A bipartisan resolution that passed the Alaska House of Representatives unanimously is now facing an unexpected roadblock in the state Senate. House Joint Resolution 14, which supports the completion of the Port MacKenzie Rail Extension and the Northern Rail Extension, has stalled in the Senate Rules Committee under the direction of Chairman Bill Wielechowski.

The resolution garnered support from every Democrat and Republican in the House, reflecting a rare moment of complete bipartisan consensus. It has strong support in the Senate — enough to pass the Democrat-controlled body.

The resolution emphasizes the strategic importance of improving Alaska’s transportation infrastructure, particularly for enhancing national defense capabilities at Fort Greely and boosting economic activity in the Delta Junction region.

The Port Mackenzie Rail Extension would add 32 miles of additional rail line from Port MacKenzie to the Alaska Railroad’s main line south of Houston. Following the Environmental Policy Act review, the Surface Transportation Board authorized ARRC to build the new rail line in December 2011. Construction on the first of six construction segments began in 2012, but Alaska cannot seem to complete a project because of political struggles.

The approved-but-not-built rail line is an extension of the ARRC system, which already connects ports in Seward, Whittier, and Anchorage with Interior Alaska, including Denali National Park, Fairbanks, and North Pole. The Matanuska Susitna Borough is the operator of Port MacKenzie, project sponsor, and co-manager of the project. Wielechowski is apparently being protectionist for the Port of Alaska at Anchorage, seeing the Mat-Su port as competition and thus killing progress in the state.

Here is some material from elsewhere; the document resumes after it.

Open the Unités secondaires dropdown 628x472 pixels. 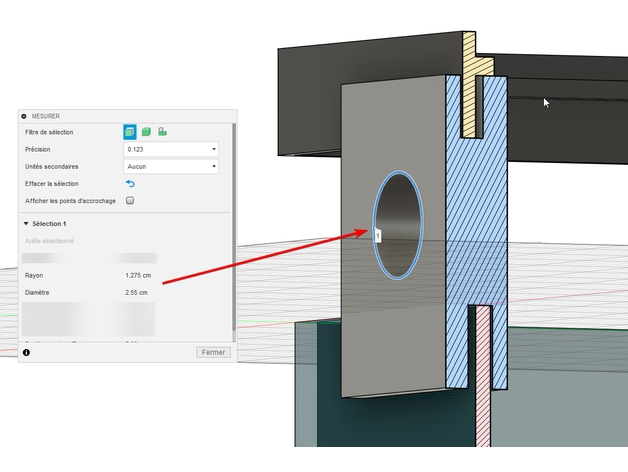(170, 167)
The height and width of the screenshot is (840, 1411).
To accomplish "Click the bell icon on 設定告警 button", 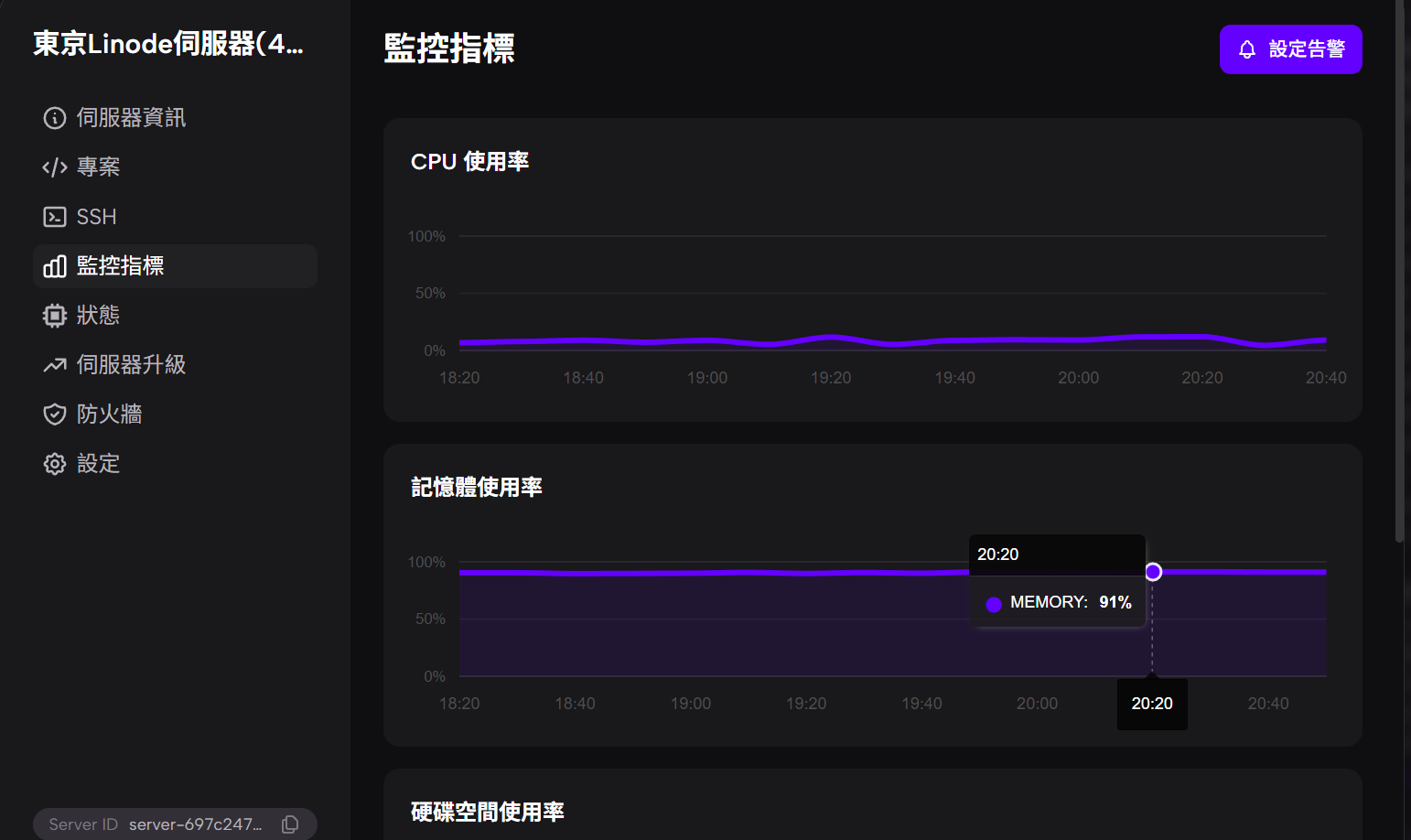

HJR 14 outlines several key priorities: Completing the long-stalled rail projects at Port MacKenzie and north to Delta Junction, enhancing military logistics, supporting Alaska’s agriculture and mining industries, and reducing energy costs while setting up the railroad for future critical expansions to the Lower 48, which is a priority of Congressman Nick Begich, who as vice chair of the House Subcommittee on Railroads, Pipelines, and Hazardous Materials, is positioned to advance this goal. Begich has specifically highlighted the potential of rail infrastructure to unlock production in energy, minerals, and timber, which he sees as key to lowering costs and fostering long-term growth in Alaska.

The House resolution also stresses the urgency of Arctic infrastructure development, citing growing international interest in the region and logistical challenges. It encourages Alaska’s congressional delegation to advocate for these initiatives in Washington, D.C., as a matter of both economic resilience and national security.

Despite this broad-based support, the resolution has not advanced in the Senate due to inaction by the Rules Committee, which controls the flow of legislation to the Senate floor. Chairman Wielechowski has not publicly explained the decision to withhold the measure.

Completing these rail projects would provide essential redundancy for supply chains, lower transportation costs, and position Alaska more competitively in the evolving Arctic landscape. They also note that the Northern Rail Extension, which includes rebuilding the bridge across the Tanana River, is crucial for long-term military logistics and operations at Fort Greely, a key missile defense installation.

The resolution itself is not merely symbolic, but is a key aspect to being able to obtain the federal grants needed to support the project, such as the Consolidated Rail Infrastructure and Safety Improvement Gram from the national Railroad Administration. Such grants typically require legislative support.

Wielechowski, a Democrat, refuses to give the Republicans in the House any win, especially after his bill to create more election fraud was killed over the weekend.

With the legislative session winding down Tuesday, the resolution supporting critical infrastructure now appears dead.